International career
- Years: Team / Apps / (Points)
- 2019: Japan U20
- 2023–: Japan / 28 / (20)
- 2024: Japan XV / 3 / (0)
- Correct as of 22 November 2025

= Tomoki Osada =

Japan international rugby union player

Tomoki Osada (長田智希, Osada Tomoki) is a Japanese rugby union player who plays as a centre for Japan and Saitama Wild Knights in the Japan Rugby League One.

== Biography ==
Tomoki was born in Kyoto Prefecture. He captained Tōkai University Gyōsei High School to a national championship and secured a berth in an all-Japan schoolboy 15. He later stamped his authority playing for Waseda University, where, as a fresher, he positioned himself as a regular starter.

== Career ==
He was an integral member of the Saitama Wild Knights squad, which emerged as runners-up in the 2022–23 Japan Rugby League One – Division 1 after losing the final against Kubota Spears Funabashi Tokyo Bay, in a closely fought contest as it went down the wire with the final scoreline of 15 - 17, being tilted in favor of Kubota Spears Funabashi Tokyo Bay. He was adjudged as the rookie of the year for his notable performance in the 2022/23 Japan Rugby League One season and was also subsequently named in the league’s team of the year for the 2022/23 season.

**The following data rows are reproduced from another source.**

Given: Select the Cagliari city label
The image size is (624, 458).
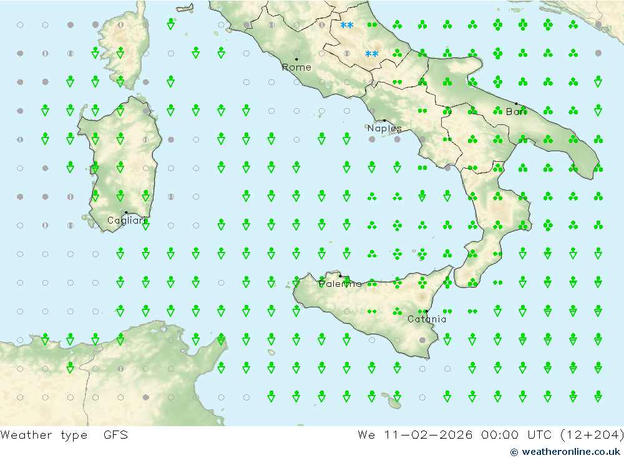Looking at the screenshot, I should [x=126, y=221].
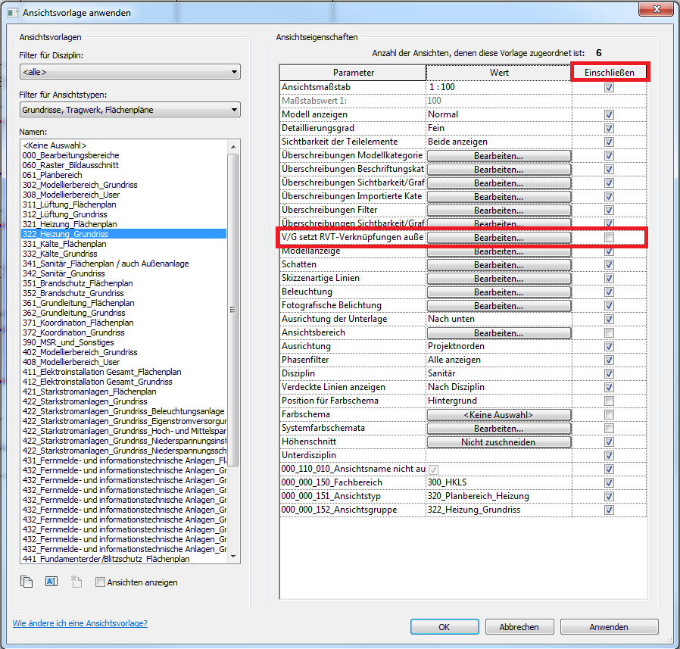Select 341_Sanitär_Flächenplan / auch Außenanlage template

click(x=106, y=264)
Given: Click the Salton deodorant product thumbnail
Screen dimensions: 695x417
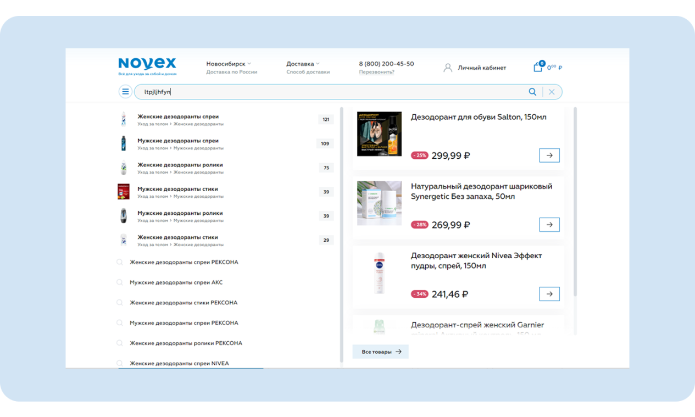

Osada was named in Japanese squad for the 2023 World Rugby Pacific Nations Cup, a tournament which was organised for the preparation of the Pacific nations ahead of the 2023 Rugby World Cup. He made his international debut against Samoa on 22 July 2023 at the 2023 World Rugby Pacific Nations Cup.

He was also included in Japanese squad for the 2023 Rugby World Cup and his first World Cup match came against England in a Pool D clash which was played at Allianz Riviera. In August 2024, he was named in the 34-member Japanese squad for the 2024 World Rugby Pacific Nations Cup. Japan eventually emerged as runners-up to Fiji after losing by 41–17 in the Grand Final.

He was also a member of the Saitama Wild Knights squad which emerged as runners-up in the 2023–24 Japan Rugby League One – Division 1 against Toshiba Brave Lupus Tokyo.